:: Exercise ::
Return the records exactly, keeping every line as it is.

:: Records to process ::
*** Begin section ***

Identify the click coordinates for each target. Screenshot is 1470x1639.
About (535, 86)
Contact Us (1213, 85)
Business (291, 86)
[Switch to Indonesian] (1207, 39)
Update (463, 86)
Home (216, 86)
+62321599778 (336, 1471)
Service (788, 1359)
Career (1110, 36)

*** End section ***

:: Exercise answer ::
Identify the click coordinates for each target. Screenshot is 1470x1639.
About (535, 86)
Contact Us (1213, 85)
Business (291, 86)
[Switch to Indonesian] (1207, 39)
Update (463, 86)
Home (216, 86)
+62321599778 (336, 1471)
Service (788, 1359)
Career (1110, 36)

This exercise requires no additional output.